Acylamino-functionalized crosslinker to synthesize all-solid-state polymer electrolytes for high-stability lithium batteries

All-solid-state polymer electrolytes (SPEs) are key for improving lithium-ion battery (LIB) safety and the practical application of metallic Li anodes. The major challenges of developing SPEs are their ionic conductivity, interfacial affinity, and flammability. In this article, synthesis of an SPE comprising lithium bis(trifluoromethanesulfonyl)imide (LiTFSI) and poly(ethylene oxide) networked with an acylamino-functionalized crosslinker is reported. The acylamino sites, urethane and biuret linkages, dissociate LiTFSI and may form deep-eutectic-solvent domains to facilitate ion transport.
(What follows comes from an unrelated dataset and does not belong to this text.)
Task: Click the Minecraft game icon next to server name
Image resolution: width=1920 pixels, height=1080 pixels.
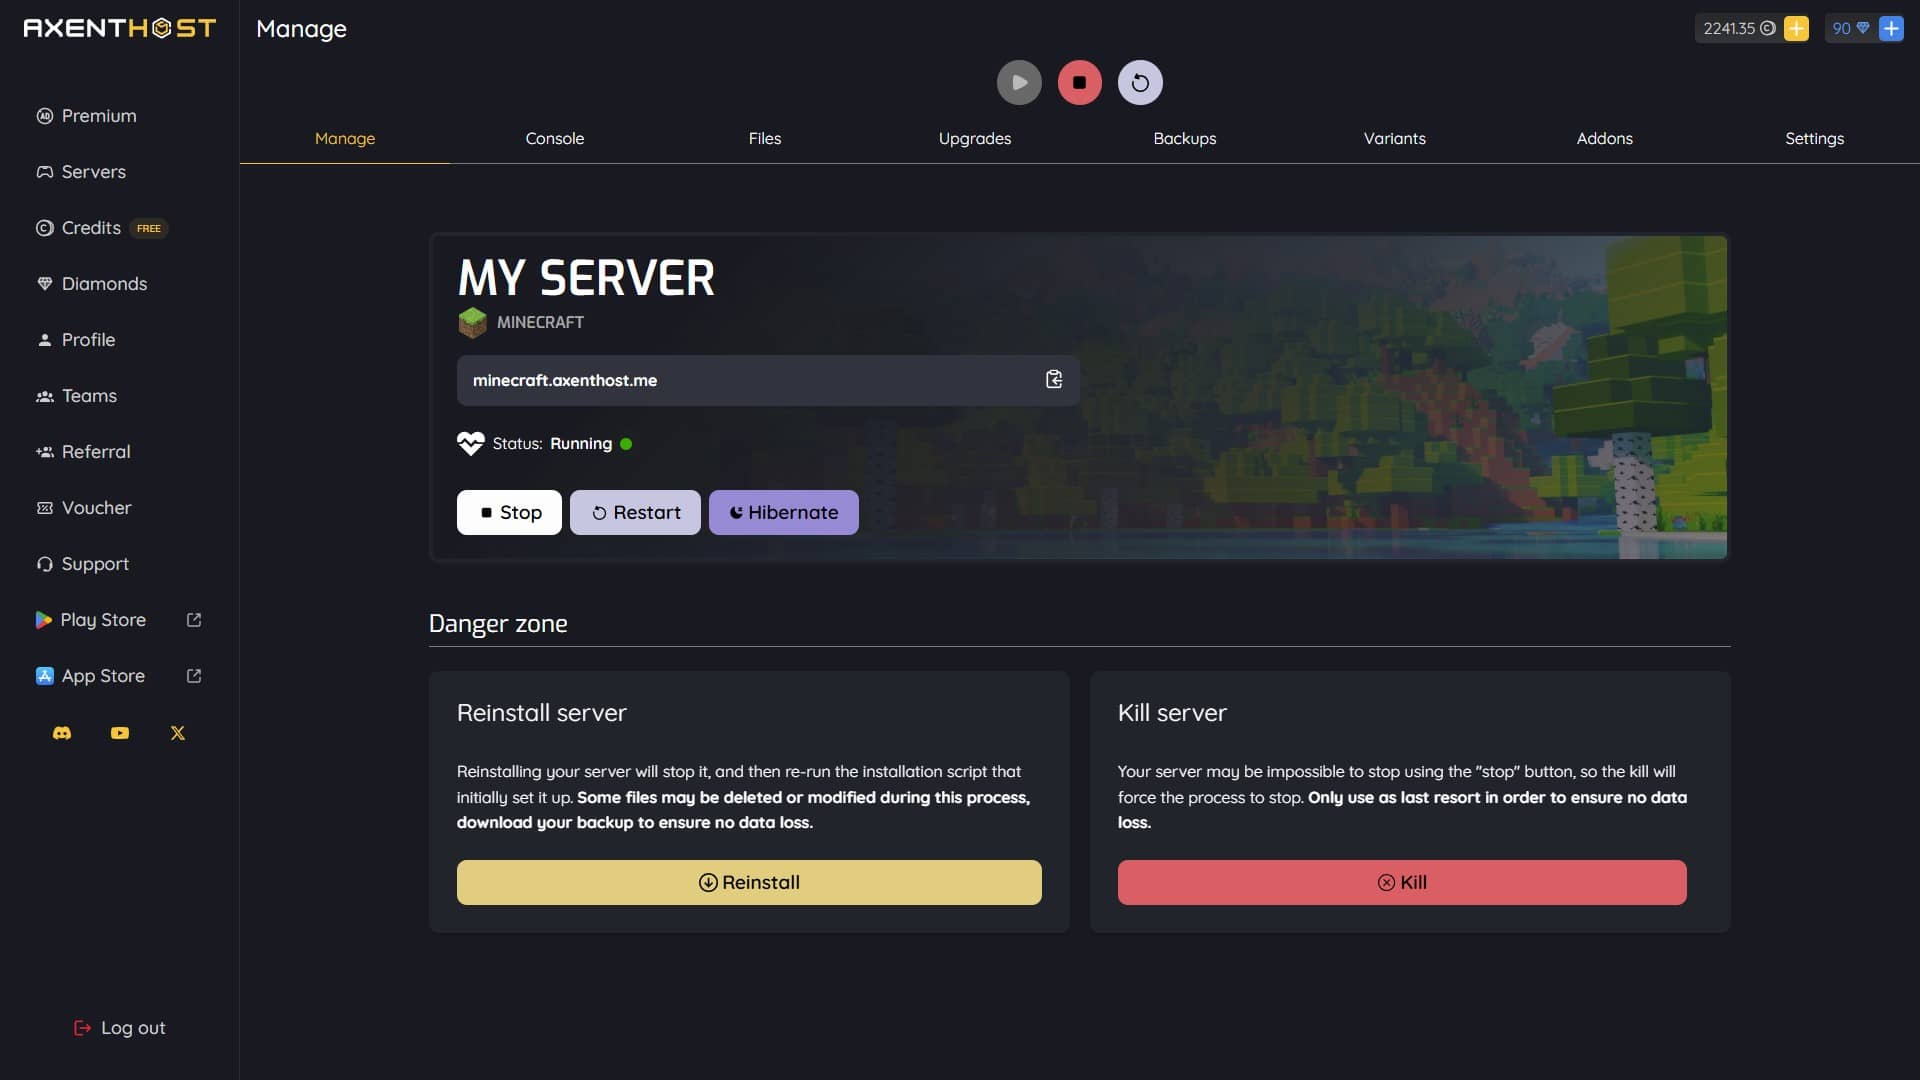Action: 471,322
This SPE is fire-retarding because CO₂ evolves when the urethane decomposes at high temperatures. When operated at room temperature, the all-solid-state Li|SPE|LiFePO₄ cell exhibits a high rate capability and long lifespan. Due to the high elasticity of the SPE, the polymers can self-rearrange during operation to reduce the Li–SPE interfacial resistance and regulate Li⁺-ion transport for uniform Li deposition. The rearrangement may involve migration of the low-energy alkane chains in the crosslinker toward the Li-anode, resulting in overspreading of lithiophilic carbonyl groups and F-atoms of TFSI⁻ at the interface. This rearrangement property enables the SPE to act as an artificial interlayer in liquid-electrolyte LIBs. The advantages of using an acylamino-functionalized crosslinker to synthesize a networked SPE for high ionic conductivity and interfacial compatibility are demonstrated.